Abstract
Pulmonary sequestration is a rare bronchopulmonary foregut anomaly that occurs when a portion of the lung derives its blood supply from an aberrant vessel rather than the customary tracheobronchial supply. The sequestration can be classified as intralobar or extralobar. Most patients with intralobar sequestration are asymptomatic. Among symptomatic patients, presentations vary greatly, from fever, cough with expectoration, exertional dyspnea, pleuritic chest pain, and hemoptysis to eventual lung abscess or empyema.

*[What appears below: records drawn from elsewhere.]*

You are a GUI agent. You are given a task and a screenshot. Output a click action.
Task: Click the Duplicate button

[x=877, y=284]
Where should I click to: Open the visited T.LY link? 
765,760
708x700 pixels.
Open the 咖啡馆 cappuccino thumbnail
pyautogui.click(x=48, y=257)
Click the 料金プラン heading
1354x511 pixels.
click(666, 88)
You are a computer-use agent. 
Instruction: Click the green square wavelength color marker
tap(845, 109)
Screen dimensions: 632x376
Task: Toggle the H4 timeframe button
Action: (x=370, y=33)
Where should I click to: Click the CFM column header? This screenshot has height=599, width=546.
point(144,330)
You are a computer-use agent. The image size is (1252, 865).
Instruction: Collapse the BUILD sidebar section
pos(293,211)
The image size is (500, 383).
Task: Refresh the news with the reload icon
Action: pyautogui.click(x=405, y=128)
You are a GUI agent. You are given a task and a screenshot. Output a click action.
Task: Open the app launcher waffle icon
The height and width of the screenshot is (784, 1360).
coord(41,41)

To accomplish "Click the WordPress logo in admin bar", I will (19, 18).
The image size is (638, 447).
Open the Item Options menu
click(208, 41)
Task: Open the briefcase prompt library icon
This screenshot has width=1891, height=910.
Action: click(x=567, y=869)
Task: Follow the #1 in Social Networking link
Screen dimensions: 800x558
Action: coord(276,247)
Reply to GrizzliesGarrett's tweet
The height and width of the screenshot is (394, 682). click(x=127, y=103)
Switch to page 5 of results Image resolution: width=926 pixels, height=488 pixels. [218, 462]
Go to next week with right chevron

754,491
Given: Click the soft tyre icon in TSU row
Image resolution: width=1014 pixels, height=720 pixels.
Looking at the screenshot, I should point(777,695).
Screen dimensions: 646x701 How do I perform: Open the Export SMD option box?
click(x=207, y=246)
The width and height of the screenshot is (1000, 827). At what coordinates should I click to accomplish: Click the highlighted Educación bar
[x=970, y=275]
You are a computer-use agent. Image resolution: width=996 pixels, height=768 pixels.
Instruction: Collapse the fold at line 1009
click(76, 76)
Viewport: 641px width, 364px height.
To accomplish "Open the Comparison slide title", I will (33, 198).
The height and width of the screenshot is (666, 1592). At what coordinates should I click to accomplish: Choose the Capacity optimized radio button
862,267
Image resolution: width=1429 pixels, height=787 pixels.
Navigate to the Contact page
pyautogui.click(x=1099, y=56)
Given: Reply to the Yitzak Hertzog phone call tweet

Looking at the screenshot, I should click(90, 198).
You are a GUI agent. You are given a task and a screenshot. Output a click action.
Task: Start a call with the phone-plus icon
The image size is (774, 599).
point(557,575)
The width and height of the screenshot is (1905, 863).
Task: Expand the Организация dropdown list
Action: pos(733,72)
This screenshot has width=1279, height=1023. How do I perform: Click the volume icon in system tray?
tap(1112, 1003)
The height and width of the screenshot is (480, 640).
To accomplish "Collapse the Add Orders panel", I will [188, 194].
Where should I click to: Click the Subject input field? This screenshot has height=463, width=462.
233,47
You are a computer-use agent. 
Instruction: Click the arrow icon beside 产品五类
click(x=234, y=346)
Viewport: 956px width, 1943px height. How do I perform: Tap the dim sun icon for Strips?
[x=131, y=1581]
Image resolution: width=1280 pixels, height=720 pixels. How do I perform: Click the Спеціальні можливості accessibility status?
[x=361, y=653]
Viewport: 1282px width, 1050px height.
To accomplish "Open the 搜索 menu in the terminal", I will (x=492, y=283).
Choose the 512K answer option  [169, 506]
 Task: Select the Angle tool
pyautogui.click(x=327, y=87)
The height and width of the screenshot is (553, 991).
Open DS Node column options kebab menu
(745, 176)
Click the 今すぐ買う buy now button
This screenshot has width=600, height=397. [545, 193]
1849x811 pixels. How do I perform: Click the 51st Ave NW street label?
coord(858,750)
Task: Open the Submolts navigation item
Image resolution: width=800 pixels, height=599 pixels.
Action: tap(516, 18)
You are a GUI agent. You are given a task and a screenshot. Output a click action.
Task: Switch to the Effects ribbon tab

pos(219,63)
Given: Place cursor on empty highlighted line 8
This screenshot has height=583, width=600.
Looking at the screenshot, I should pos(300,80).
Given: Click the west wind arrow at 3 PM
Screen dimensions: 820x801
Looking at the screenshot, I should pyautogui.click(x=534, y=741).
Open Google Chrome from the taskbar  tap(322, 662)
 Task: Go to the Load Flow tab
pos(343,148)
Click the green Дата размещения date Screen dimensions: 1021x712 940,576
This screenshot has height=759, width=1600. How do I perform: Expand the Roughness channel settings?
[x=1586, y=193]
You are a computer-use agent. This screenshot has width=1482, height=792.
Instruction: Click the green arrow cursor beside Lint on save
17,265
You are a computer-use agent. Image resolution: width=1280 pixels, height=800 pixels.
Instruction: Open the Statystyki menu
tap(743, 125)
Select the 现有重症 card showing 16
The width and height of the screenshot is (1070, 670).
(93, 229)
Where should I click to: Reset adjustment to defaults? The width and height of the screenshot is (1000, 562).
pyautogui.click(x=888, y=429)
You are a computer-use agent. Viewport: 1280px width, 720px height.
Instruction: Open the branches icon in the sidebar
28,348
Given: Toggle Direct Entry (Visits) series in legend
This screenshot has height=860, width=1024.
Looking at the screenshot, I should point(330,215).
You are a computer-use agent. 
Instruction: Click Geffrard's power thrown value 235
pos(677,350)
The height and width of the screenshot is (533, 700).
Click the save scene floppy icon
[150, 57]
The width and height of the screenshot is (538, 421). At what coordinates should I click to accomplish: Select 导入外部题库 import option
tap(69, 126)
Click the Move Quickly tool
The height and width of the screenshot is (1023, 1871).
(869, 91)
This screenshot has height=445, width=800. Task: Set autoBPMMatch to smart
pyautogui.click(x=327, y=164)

Contrast-enhanced computed tomography/computed tomography angiography is performed to determine the origin of the anomalous blood supply as well as the pathological manifestations involving the lobes. We present a patient with diagnosed intralobar sequestration who developed pulmonary tuberculosis of the sequestered lung tissue. The patient was successfully managed with long-term antitubercular therapy and left lower lobectomy with ligation of the anomalous vessel.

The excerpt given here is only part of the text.